Illustration by Paul Rogers

Her first outing after having risen from her convalescent cot was to attend her mother’s funeral. Still muzzy and unsteady on her feet, bundled in a beaver shawl that covered her desolate head, Jocheved was astonished at how many mourners were gathered at the gravesite. This was especially surprising given that Basha Puah’s burial followed so hard upon the heels of her husband’s, to say nothing of her reputation as an incurable shrew. But in death both Salo, the working stiff, and his joyless widow were transformed respectively into hero and helpmate, the wife so devoted she was unable to endure the cruel demise of her spouse. It was a story worthy of the improbable tales that Salo had told his young daughter long ago in the arctic environment of the icehouse. The morning of the funeral had dawned blustery and overcast, the ground still hard in the cemetery behind the textile factory walls, but here and there a crocus had broken through the crust of the earth. Having been so long away from the natural world, Jocheved almost resented how it persisted without her, squeezing the clod of dirt she was meant to drop into her mother’s grave until it crumbled in her palm and was scattered by the wind. After the ceremony the mourners, some of whom were strapping teamsters and bare-boned yeshivah scholars, escorted the girl back to Zabludeve Street. They were solicitous of her frailty, protective of her personal safety; and letting her guard down, Jocheved felt that, for the daughter of her parents, there would always be a place in the ghetto. Perhaps she might yet revive the halcyon satisfactions of her ice-making enterprise. But as the teamsters crowded about her with a brazen forwardness and the scholars kept their distance as if from a contagion, the girl remembered the shame that could never be erased, let alone the lingering danger. She was appalled by her selfishness, that her grief over her own corruption should have displaced, if only momentarily, the grief for her family, for whose deaths she was in large part responsible.

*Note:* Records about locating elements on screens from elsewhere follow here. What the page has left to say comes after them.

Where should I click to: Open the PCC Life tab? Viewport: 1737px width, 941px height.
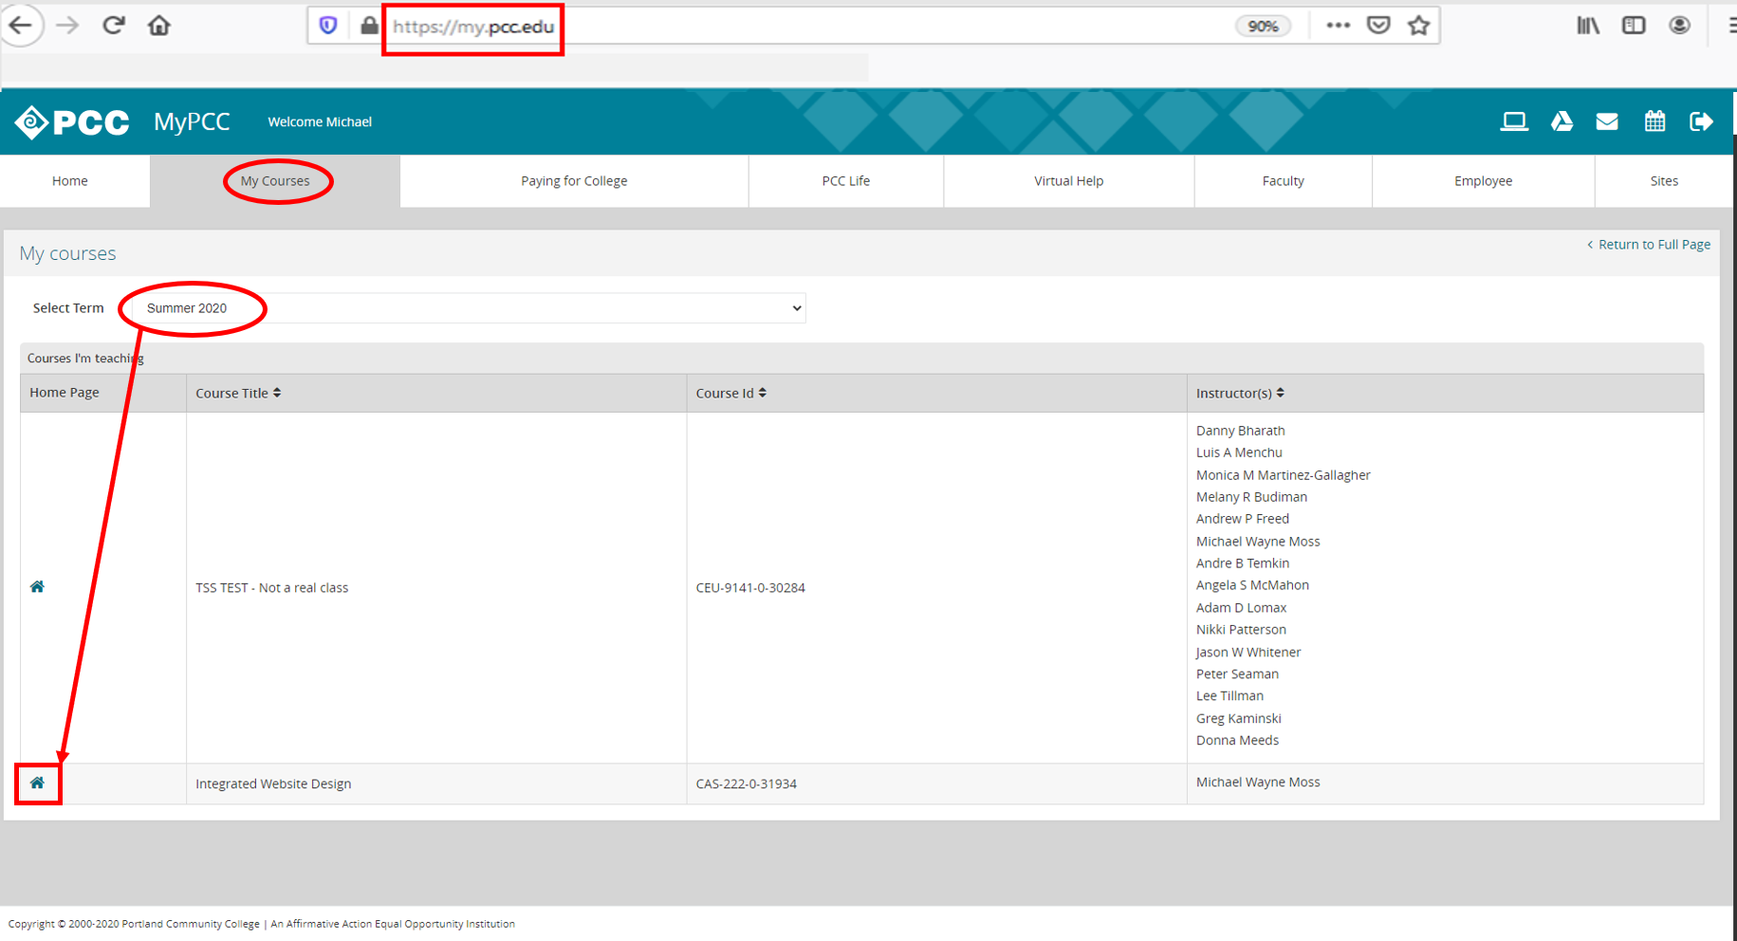[845, 180]
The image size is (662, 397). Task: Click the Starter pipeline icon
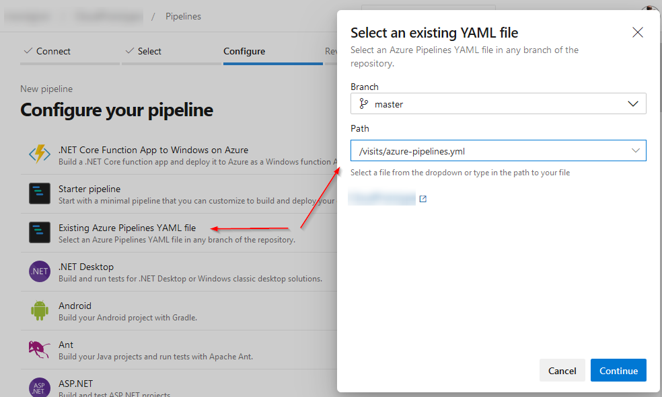[40, 193]
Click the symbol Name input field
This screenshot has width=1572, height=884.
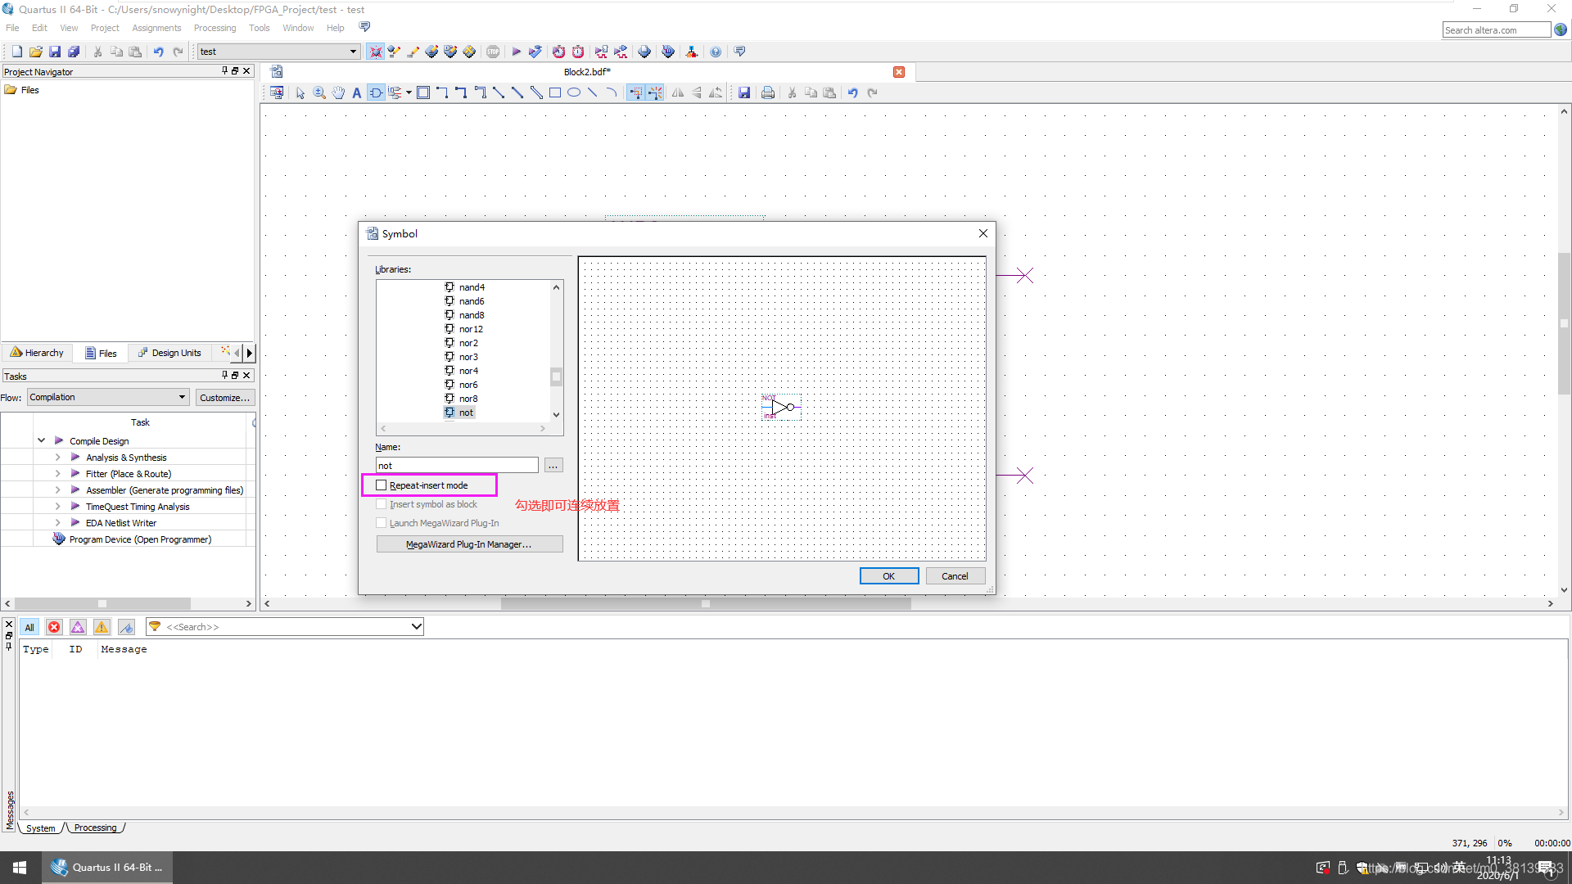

In Jocheved’s absence old Shulamith had dusted and cleaned the cellar, having removed (no doubt as her due) some of the luxury items—the Tuscan bronze egg beater, the enameled douche pan—that the girl had lavished on her mother in more prosperous times. May they serve the old ganef well, thought Jocheved, noting that in exchange for what she’d taken the woman had also contributed, beyond her labors, some pot cheese and a bottle of schnapps for the guests. The stench of the cheese helped neutralize the stench of sickness and death that still pervaded those recessed rooms. After the chalk-faced men of the Chevra Kadisha had finished saying Kaddish, the guests departed and Jocheved was finally alone. Utterly spent, she slumped onto a wooden stool, laid her head on a noodle board, and slept a while, dreaming of a despondent child with wings too heavy to flap. When she awoke she heaved a ragged sigh, got slowly to her feet, and took down the large copper kneading trough that hung from a ceiling beam. Since the apartment’s single mirror was turned to the wall, she gazed at her distorted reflection in the trough’s tarnished surface and saw only a ghost gazing back at her. Having already ritually torn the pongee collar of her mourning dress, the only store-bought frock in her wardrobe, she tugged at the lapel until she’d ripped the bodice from her shoulders. Then with both hands she tore the cambric corset cover underneath, wrestling herself out of her ravaged garments until she stood naked and shivering on the cold flags of the cellar floor. Further compelled by the tattoo of her pounding heart, the girl located her mother’s teak sewing box, extracted from it a pair of tailor’s shears, and with only the ill-defined reflection in the copper pot to guide her hand, she clipped off her mane of crow-black hair. Thus shorn, she flung the pot and kicked at the fallen hair that encircled her, releasing a sob that collapsed her chest as would a wrecking ball. This was her sorry state when the door to the hallway scraped open and Shulamith, midwife, rootworker, and sometime enema lady, crept in.